Combination of hormone therapy and radiation reduces mortality from prostate cancer

Hormone and radiation therapy in locally advanced prostate cancer
16 December 2008 Umeå …

In patients with locally advanced prostate cancer, radiotherapy can significantly improve the results of endocrine (anti-hormonal) therapy. This is shown by a randomised trial in the Lancet (Doi: 10.1016/S0140-6736(08)61815-2).

Until now, locally advanced prostate carcinoma was usually treated exclusively with anti-hormonal therapy (“3-month injections”). A combination of radiation therapy and hormone therapy is standard for a curative goal in localised prostate cancer.

In a randomised study, the Scandinavian Prostate Cancer Group has now investigated anti-hormonal therapy and external radiotherapy for locally advanced prostate cancer with a non-curative goal.

The SPCG-7/SFUO3 study involved 875 men (mean age: 66 years) with locally advanced prostate cancer (T3N0M0).

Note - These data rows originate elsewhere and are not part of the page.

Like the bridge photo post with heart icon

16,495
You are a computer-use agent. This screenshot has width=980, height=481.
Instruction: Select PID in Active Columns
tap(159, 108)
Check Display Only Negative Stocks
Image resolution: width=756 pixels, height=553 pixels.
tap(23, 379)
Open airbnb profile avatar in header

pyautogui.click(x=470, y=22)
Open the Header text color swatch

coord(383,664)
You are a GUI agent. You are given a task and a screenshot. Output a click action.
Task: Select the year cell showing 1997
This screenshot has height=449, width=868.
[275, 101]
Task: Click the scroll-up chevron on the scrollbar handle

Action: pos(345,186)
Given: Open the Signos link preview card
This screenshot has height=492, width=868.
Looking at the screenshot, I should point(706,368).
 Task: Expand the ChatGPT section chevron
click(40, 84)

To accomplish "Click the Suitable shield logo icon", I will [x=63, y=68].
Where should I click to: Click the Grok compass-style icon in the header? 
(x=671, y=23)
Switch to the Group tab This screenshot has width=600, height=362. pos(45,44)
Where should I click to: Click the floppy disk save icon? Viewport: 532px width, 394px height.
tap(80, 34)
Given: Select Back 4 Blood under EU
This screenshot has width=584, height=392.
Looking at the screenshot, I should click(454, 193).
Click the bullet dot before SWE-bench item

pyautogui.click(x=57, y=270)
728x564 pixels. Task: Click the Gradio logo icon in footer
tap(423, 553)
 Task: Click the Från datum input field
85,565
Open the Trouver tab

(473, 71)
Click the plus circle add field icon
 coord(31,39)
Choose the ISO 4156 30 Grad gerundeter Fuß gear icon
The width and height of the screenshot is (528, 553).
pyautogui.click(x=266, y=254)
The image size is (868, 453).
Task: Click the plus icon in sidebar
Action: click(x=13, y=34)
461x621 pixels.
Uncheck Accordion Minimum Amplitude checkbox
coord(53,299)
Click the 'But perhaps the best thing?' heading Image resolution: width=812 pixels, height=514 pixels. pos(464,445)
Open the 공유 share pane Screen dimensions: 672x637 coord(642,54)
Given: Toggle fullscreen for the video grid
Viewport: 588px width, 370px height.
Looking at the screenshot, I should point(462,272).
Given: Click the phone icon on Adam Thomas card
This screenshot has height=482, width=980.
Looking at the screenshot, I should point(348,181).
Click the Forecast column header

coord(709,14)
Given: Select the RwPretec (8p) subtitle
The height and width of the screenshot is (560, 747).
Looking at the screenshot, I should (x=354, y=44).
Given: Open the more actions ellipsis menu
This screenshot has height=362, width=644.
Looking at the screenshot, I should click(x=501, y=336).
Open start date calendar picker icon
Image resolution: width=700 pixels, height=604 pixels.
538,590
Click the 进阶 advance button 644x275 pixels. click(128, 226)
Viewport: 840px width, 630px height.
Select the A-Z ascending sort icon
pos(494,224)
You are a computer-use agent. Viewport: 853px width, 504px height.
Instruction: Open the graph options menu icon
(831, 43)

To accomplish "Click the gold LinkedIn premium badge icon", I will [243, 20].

Half of the patients received combined androgen blockade for three months. This was followed by monotherapy with flutamide. In the other half of the patients, this endocrine therapy was combined with external radiation (50 grays to the prostate and seminal vesicle, plus 20 grays to the prostate).

After an average of 7.6 years, 79 of 439 patients in the endocrine-only group died of prostate cancer, compared to 37 of 436 in the combination therapy group. Anders Widmark from the University of Umeå and colleagues calculate a cancer-specific 10-year survival rate of 23.9 percent with the combination versus 11.9 percent with endocrine therapy alone. The prostate cancer-specific risk of death could thus be more than halved (relative risk 0.44; 95 percent confidence interval 0.30-0.66).

In terms of overall survival, the combination was also advantageous, even if the difference here was not as clear: the additional radiotherapy increased the 10-year survival rate from 29.6 to 39.4 percent. The authors therefore consider the combination to be the standard therapy for advanced prostate carcinoma. Editorialist Chris Parker of the Institute of Cancer Research in Sutton agrees, even though the endocrine therapy chosen at the time does not correspond to today’s standard and the authors may have judged the toxicity of radiotherapy (in the non-blinded study) somewhat too favourably (Lancet 2008; doi: 10.1016/S0140-6736(08)61816-4). The increase in patients with urinary or bowel problems or sexual dysfunction was small in the study.